#### Problem to solve:
From the passage below on the COVID-19 market sell-off, copy word for word the stretch starting at "To combat the" and ending at "that’s something new.".

#### Provided text:
================================
As we watch the world sink into a sea of COVID-19 induced chaos, the global financial markets are feeling the panic. The $SPX (SP500 Index) dropped by 37% in 34 days — the fastest and most violent sell-off in US stock market history, erasing all the gains dating back to August 2016 (yes, that’s nearly 4 years of stock market gains).
To combat the financial destruction, the US federal government and central bank have been throwing all means of “last resort” measures at the wall, hoping one of them will stick and steady the ship. On March 15th, the Federal Reserve cut interest rates from an already low 1.25% to near-zero to stimulate borrowing, but the stock market did not respond. Now, a week later, the Fed decided to blatantly announce that they will undertake “infinite QE” (quantitative easing) measures if necessary, to bail out large businesses and state programs.
Now, we all knew that the Fed and government have the power to print unlimited amounts of money at the will of a few people. But to see them so blatantly abuse this flawed system and so openly admit it — that’s something new.
The government and central bank are literally admitting that they are in full control of the supply of money in our system, and they can decide how much new money is added into circulation at any time.
================================
#### Data to examine:
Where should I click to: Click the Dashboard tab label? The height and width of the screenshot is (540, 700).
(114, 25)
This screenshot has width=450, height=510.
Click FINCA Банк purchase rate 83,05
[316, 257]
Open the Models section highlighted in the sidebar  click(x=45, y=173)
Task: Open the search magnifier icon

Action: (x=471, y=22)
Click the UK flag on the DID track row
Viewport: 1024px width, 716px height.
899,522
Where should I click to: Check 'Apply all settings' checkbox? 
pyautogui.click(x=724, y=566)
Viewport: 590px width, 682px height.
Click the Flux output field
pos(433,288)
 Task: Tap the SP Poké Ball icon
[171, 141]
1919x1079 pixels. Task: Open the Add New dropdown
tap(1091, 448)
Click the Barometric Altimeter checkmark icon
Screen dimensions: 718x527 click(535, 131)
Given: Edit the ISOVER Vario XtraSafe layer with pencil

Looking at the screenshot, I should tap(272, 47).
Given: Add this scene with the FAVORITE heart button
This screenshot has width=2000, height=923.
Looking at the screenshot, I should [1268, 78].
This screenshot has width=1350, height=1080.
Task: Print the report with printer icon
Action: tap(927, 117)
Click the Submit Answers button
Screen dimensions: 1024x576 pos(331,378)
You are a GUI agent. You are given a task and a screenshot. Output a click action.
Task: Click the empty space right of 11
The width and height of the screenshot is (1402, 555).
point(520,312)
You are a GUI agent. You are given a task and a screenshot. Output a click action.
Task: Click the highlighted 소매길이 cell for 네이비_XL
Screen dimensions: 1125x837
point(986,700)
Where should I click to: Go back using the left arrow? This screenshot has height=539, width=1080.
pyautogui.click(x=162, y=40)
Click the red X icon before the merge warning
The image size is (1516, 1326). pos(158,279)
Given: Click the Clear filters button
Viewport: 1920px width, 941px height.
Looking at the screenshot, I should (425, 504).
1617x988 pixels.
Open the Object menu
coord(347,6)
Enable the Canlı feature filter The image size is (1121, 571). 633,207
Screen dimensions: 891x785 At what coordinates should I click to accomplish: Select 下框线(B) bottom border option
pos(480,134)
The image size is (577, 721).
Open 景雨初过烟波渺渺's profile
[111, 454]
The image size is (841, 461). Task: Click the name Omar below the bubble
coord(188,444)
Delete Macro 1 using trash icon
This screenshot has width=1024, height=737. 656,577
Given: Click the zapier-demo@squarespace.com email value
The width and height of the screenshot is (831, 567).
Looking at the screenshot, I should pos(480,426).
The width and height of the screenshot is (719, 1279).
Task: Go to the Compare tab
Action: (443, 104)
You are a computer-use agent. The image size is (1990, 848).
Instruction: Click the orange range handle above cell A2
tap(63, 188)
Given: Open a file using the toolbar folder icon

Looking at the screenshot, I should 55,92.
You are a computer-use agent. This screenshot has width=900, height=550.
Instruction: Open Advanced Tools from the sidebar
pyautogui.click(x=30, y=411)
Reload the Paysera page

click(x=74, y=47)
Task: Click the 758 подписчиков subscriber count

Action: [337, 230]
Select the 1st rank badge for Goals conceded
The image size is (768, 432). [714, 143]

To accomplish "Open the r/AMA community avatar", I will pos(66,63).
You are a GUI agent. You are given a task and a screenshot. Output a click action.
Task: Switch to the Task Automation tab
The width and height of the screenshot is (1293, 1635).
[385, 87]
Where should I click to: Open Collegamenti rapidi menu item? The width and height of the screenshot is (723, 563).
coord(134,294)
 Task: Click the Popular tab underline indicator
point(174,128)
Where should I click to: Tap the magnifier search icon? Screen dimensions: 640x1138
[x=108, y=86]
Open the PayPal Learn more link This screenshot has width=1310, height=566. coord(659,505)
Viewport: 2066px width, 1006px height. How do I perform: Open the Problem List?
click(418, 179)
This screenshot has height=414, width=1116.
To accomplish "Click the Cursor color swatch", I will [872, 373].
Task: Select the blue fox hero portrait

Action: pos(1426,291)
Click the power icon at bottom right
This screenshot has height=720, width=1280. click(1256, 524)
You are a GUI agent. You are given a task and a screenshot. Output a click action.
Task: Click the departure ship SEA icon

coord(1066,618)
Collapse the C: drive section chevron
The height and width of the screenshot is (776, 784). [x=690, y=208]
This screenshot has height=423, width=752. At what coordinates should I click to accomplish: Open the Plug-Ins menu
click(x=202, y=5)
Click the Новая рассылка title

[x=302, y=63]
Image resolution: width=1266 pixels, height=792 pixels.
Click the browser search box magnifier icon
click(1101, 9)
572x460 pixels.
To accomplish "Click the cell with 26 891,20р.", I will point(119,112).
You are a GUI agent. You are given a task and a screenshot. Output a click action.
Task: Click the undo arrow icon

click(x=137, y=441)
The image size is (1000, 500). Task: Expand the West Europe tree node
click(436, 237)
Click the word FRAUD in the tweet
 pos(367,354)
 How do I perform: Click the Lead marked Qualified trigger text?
================================
#### Reply to the task:
To combat the financial destruction, the US federal government and central bank have been throwing all means of “last resort” measures at the wall, hoping one of them will stick and steady the ship. On March 15th, the Federal Reserve cut interest rates from an already low 1.25% to near-zero to stimulate borrowing, but the stock market did not respond. Now, a week later, the Fed decided to blatantly announce that they will undertake “infinite QE” (quantitative easing) measures if necessary, to bail out large businesses and state programs.
Now, we all knew that the Fed and government have the power to print unlimited amounts of money at the will of a few people. But to see them so blatantly abuse this flawed system and so openly admit it — that’s something new.